A mí nunca me dieron paga. Pero tranquilos, ¡no llaméis todavía a los Servicios Sociales! Que es una historia con final feliz.

A estas alturas ya es bastante evidente que tener un buen control de la economía personal es una condición necesaria para una vida tranquila y feliz. Por eso, mucha gente se plantea cómo educar a los niños para que de adultos no sean unos lerdos financieros. Con esta idea en mente, la costumbre más común es darles una paga, con la idea de enseñarles a ahorrar y a manejar su propio dinero.

Preparáos, porque vamos con <modo abuelo cebolleta ON>.

Pensando en el ahorro en términos de Interés Compuesto

Una creencia común -y errónea- es que la clave para tener un nivel alto de ahorro es tener un nivel alto de ingresos. Evidentemente, las dos cosas están relacionadas, pero ganar mucho no es condición suficiente para ahorrar mucho. Y de hecho ni siquiera es tan relevante como se suele pensar.

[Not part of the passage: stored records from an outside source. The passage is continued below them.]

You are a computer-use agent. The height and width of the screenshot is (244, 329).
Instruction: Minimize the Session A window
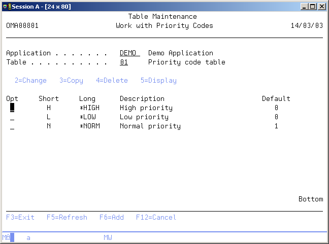pos(303,6)
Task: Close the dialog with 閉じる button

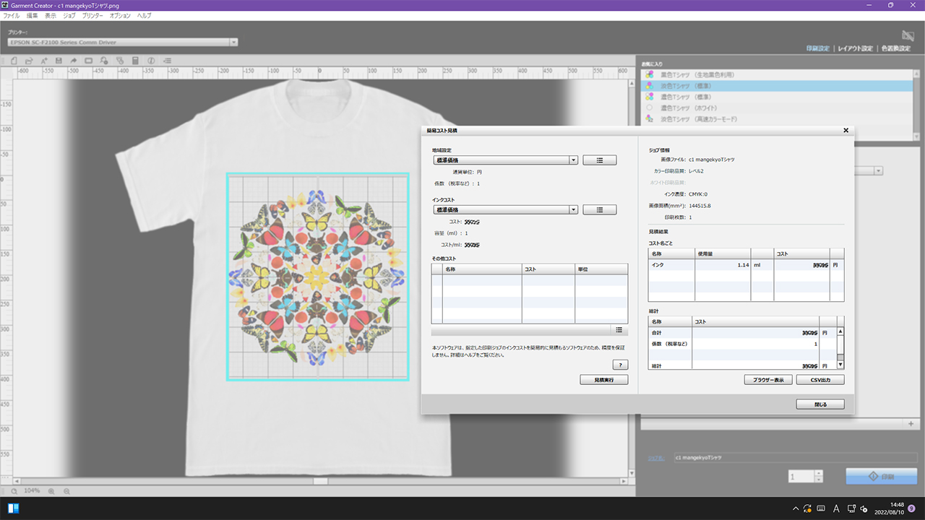Action: [x=820, y=404]
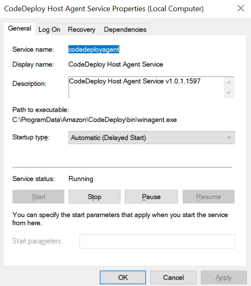Open the Recovery tab
This screenshot has height=286, width=251.
click(x=81, y=29)
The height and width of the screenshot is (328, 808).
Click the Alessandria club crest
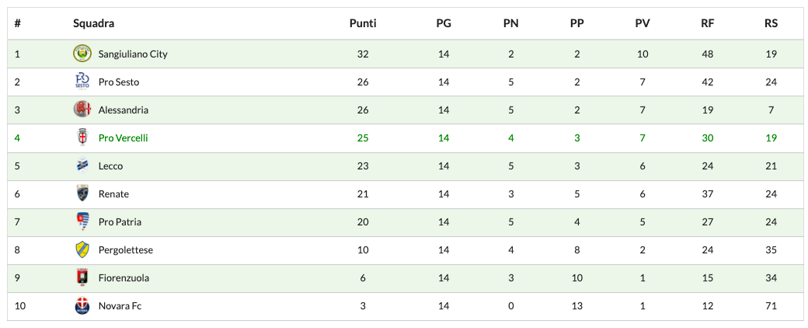(82, 110)
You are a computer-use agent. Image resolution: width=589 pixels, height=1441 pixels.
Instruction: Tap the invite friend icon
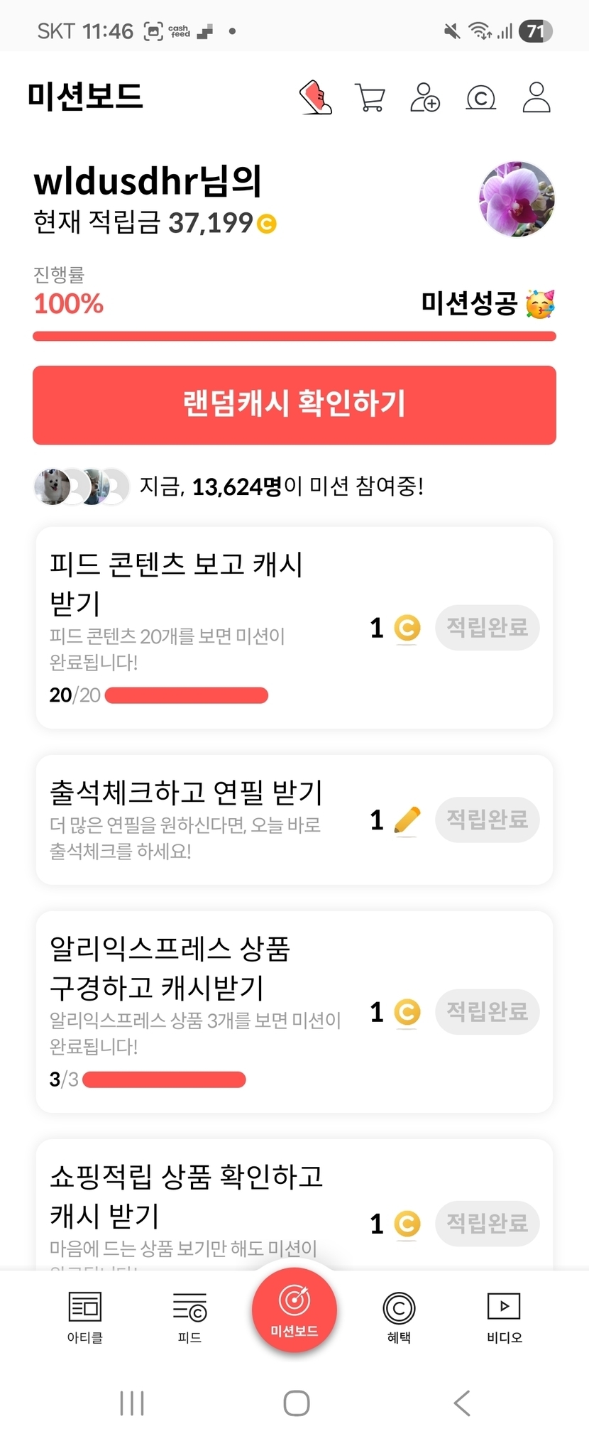coord(425,97)
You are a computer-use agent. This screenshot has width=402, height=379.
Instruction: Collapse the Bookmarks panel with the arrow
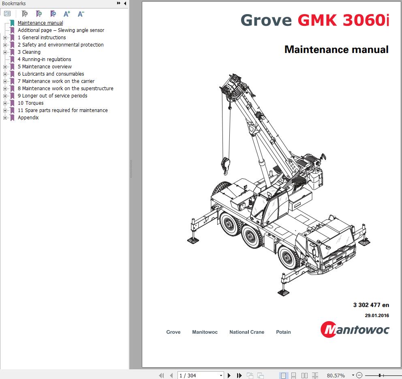coord(125,4)
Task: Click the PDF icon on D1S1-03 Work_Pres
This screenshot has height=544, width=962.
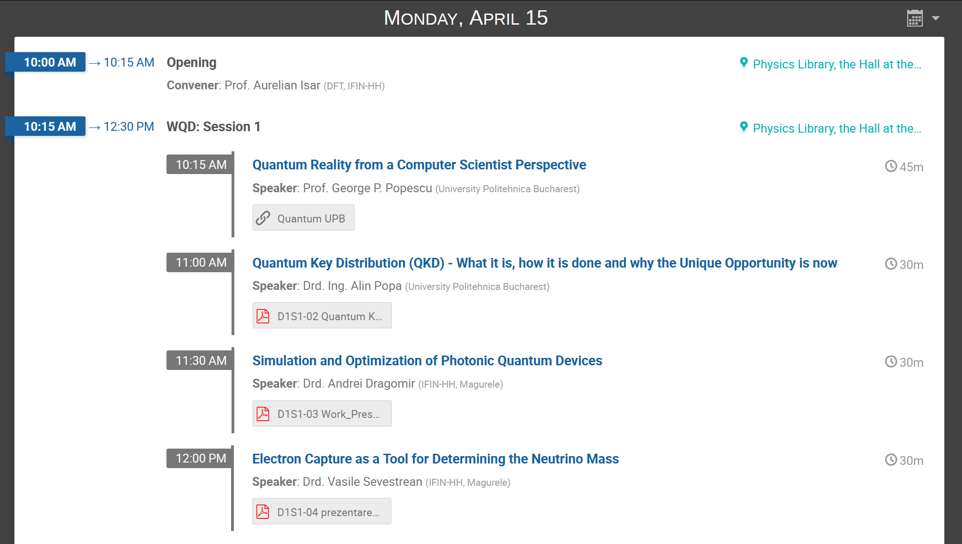Action: click(x=263, y=414)
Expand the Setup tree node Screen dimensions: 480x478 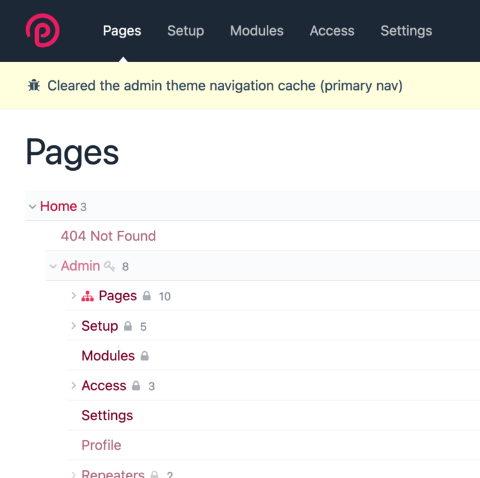coord(73,326)
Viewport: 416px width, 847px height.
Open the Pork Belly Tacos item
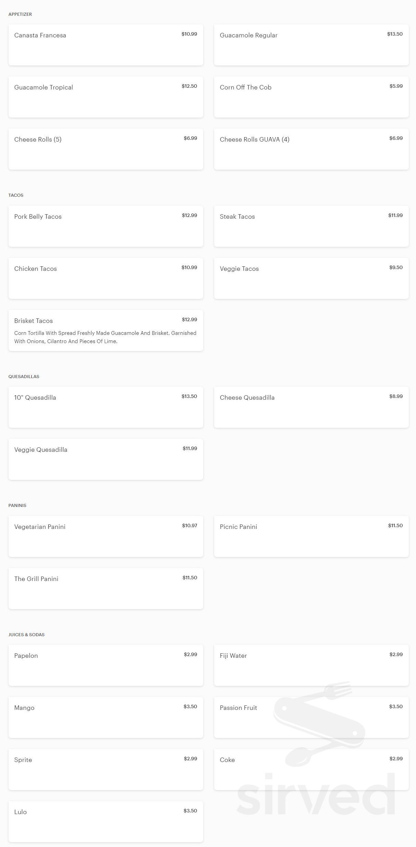(x=106, y=226)

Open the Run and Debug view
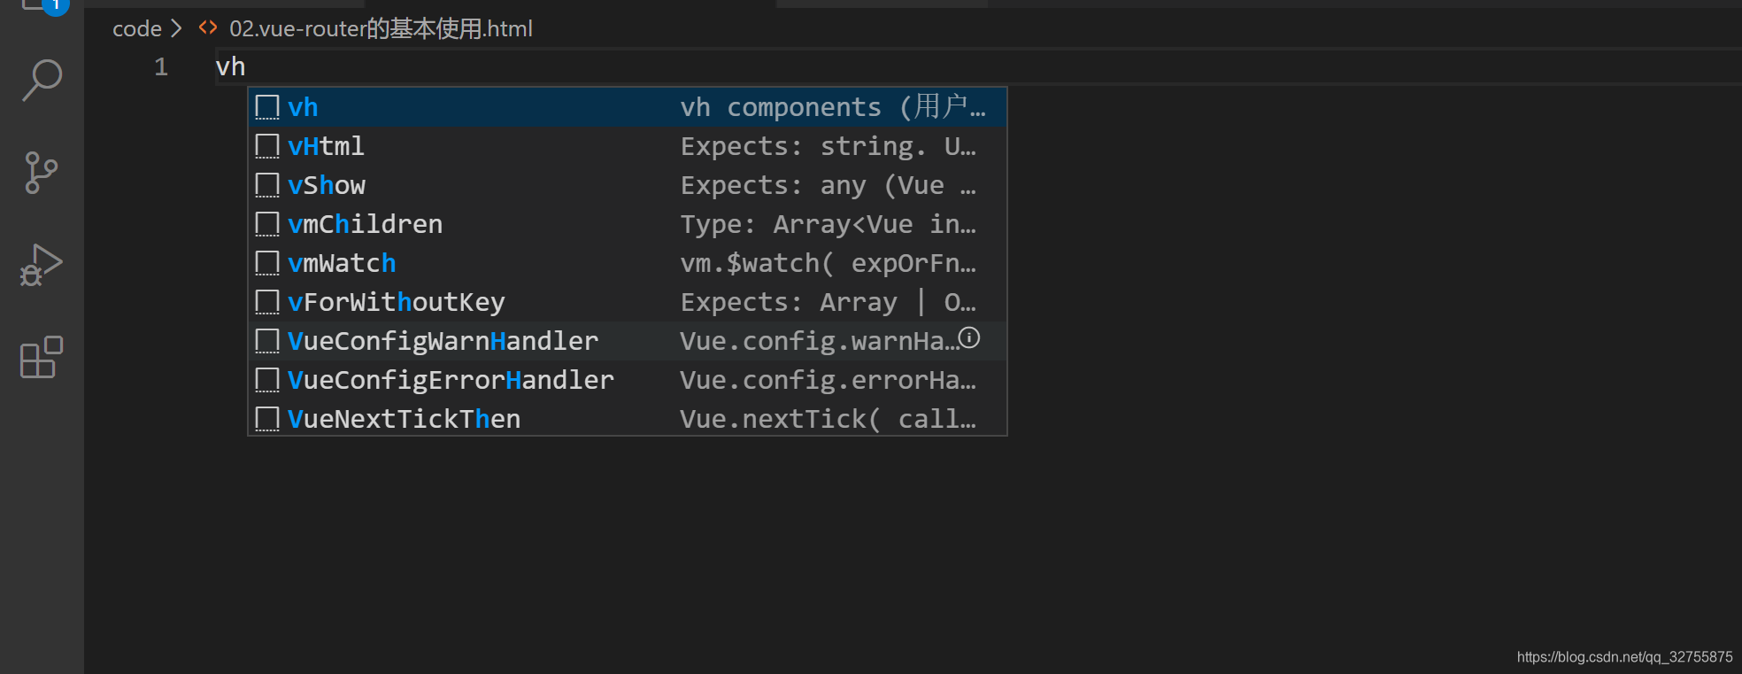41,265
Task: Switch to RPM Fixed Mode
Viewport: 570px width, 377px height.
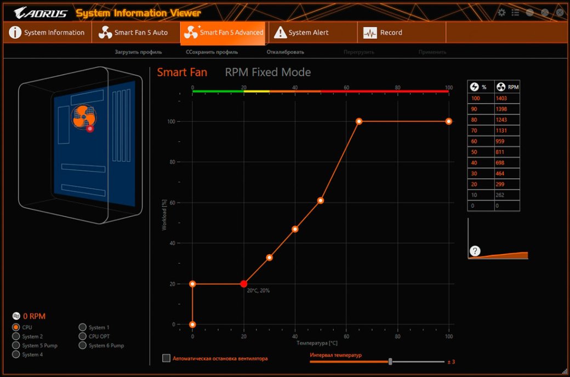Action: [x=267, y=72]
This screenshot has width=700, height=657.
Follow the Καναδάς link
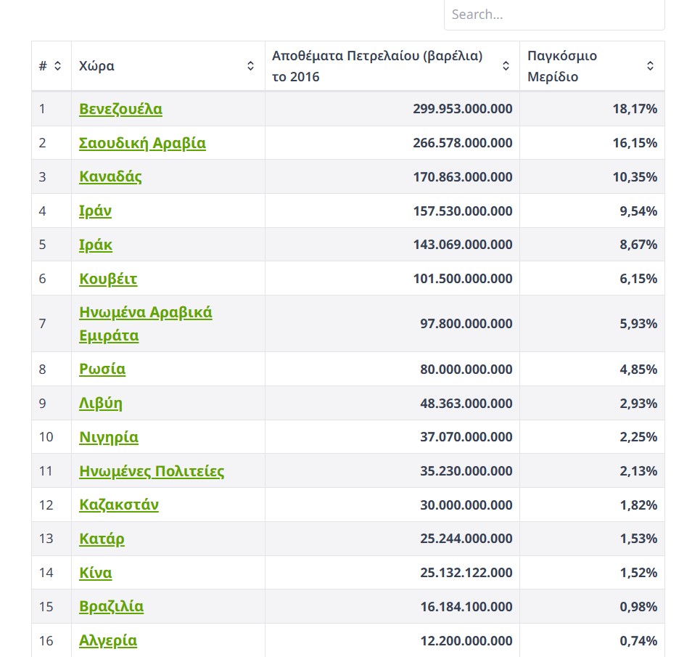110,177
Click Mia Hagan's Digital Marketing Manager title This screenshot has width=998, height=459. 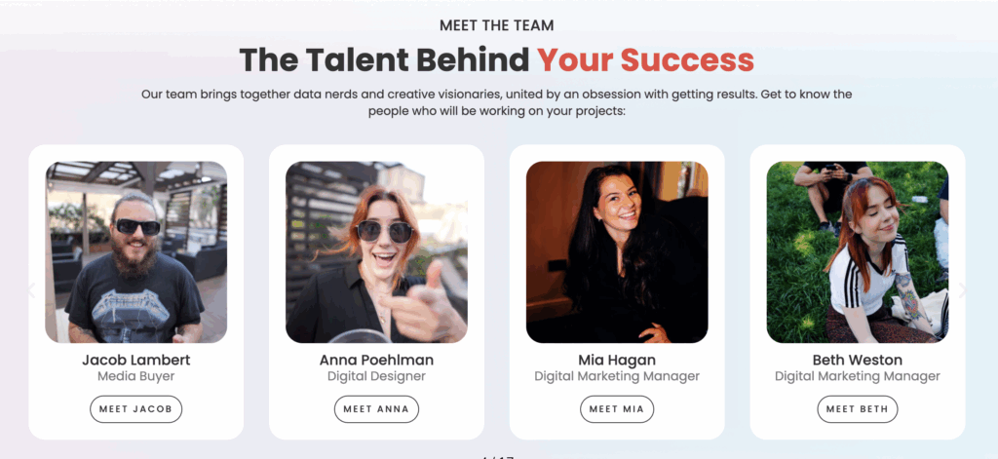(617, 376)
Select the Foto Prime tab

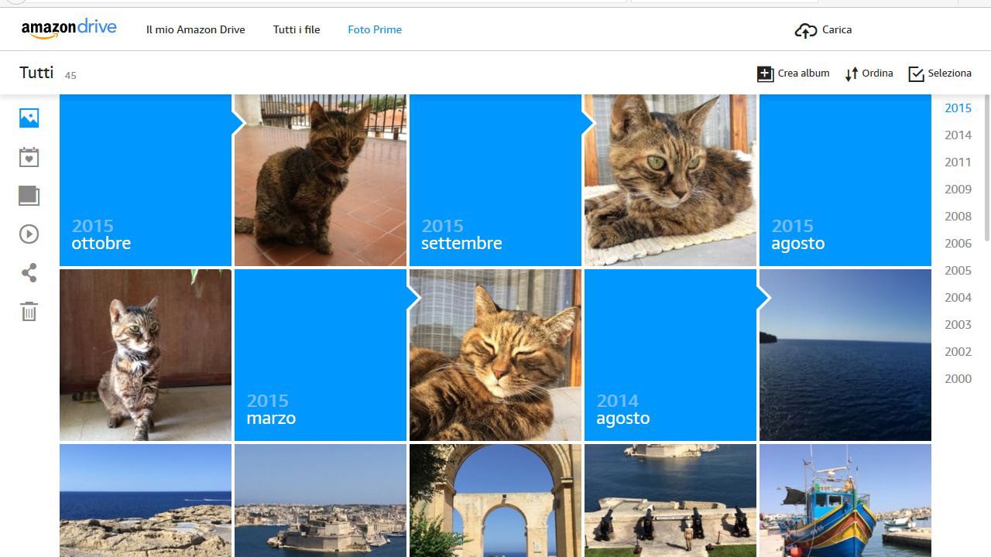tap(375, 30)
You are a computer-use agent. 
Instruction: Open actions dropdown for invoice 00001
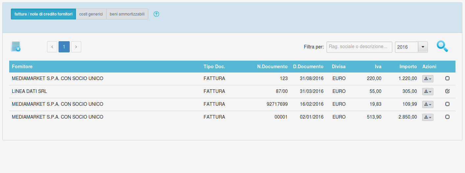[428, 117]
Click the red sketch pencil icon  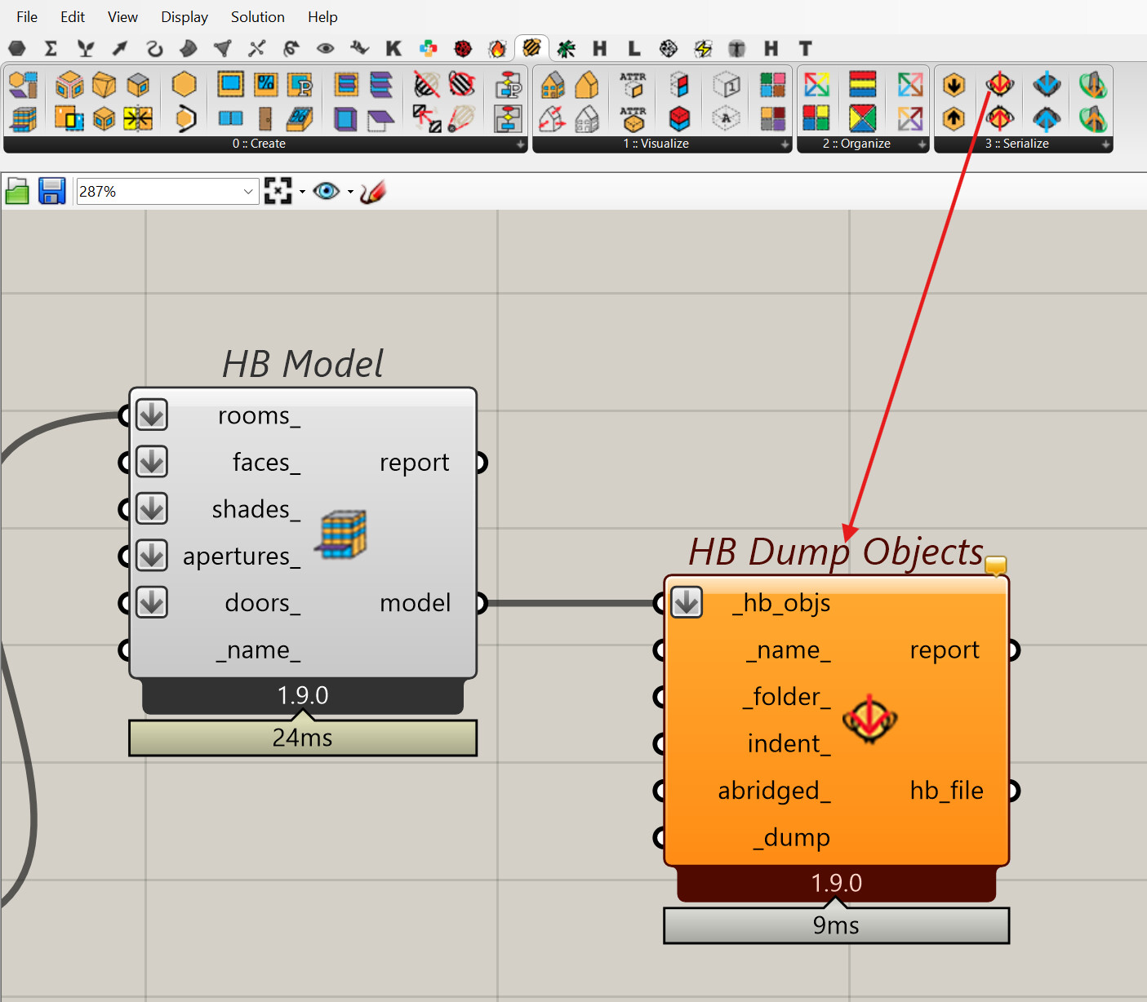point(372,192)
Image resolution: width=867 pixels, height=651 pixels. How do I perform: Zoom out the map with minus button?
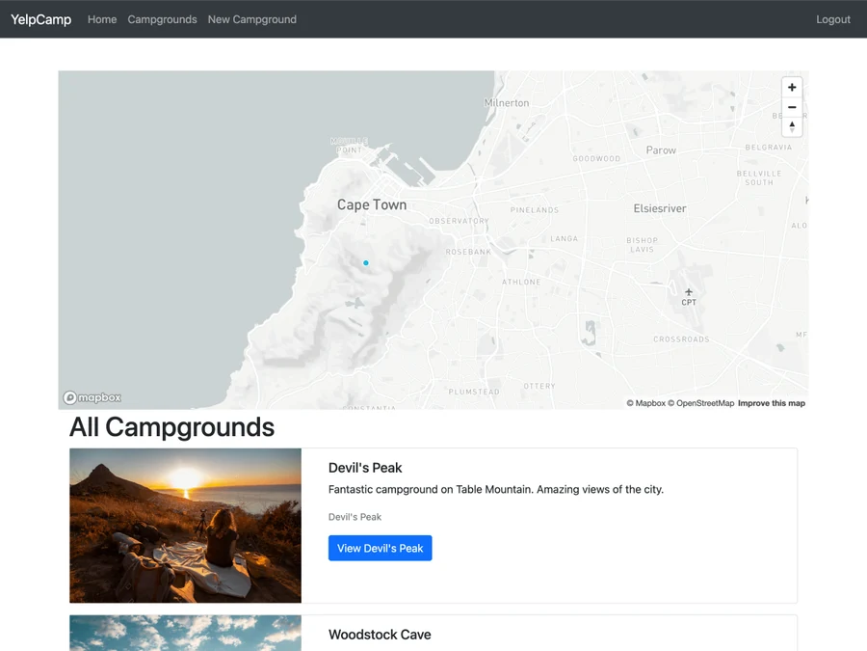pos(792,107)
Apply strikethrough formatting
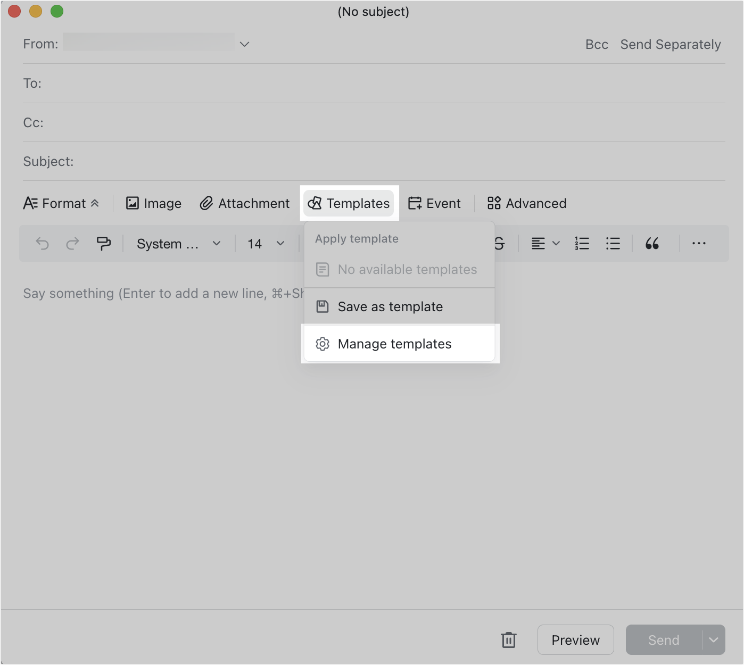Image resolution: width=744 pixels, height=665 pixels. pos(498,243)
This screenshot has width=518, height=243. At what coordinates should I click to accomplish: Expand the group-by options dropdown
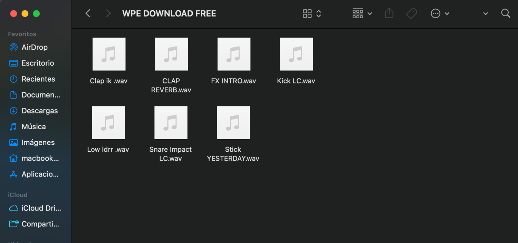[362, 13]
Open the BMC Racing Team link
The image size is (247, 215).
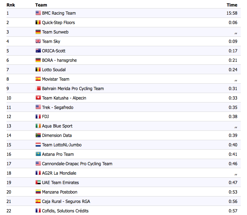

A la hora de la verdad, un factor tanto o más importante que los ingresos son los gastos. Y además, es un factor sobre el que tenemos mucho más control. Incrementar los ingresos siempre será positivo, pero en realidad es más importante saber ahorrar (y, sobretodo, saber sacarle una buena rentabilidad a lo ahorrado).

Dicho de una manera más simple: por mucho dinero que ganes, si lo derrochas en tonterías no llegarás nunca a acumular lo suficiente como para ser financieramente independiente. Sin embargo, unos ingresos relativamente bajos pero bien gestionados pueden dar lugar a unas rentas más que significativas, si sabes cómo hacer que generen el máximo interés posible.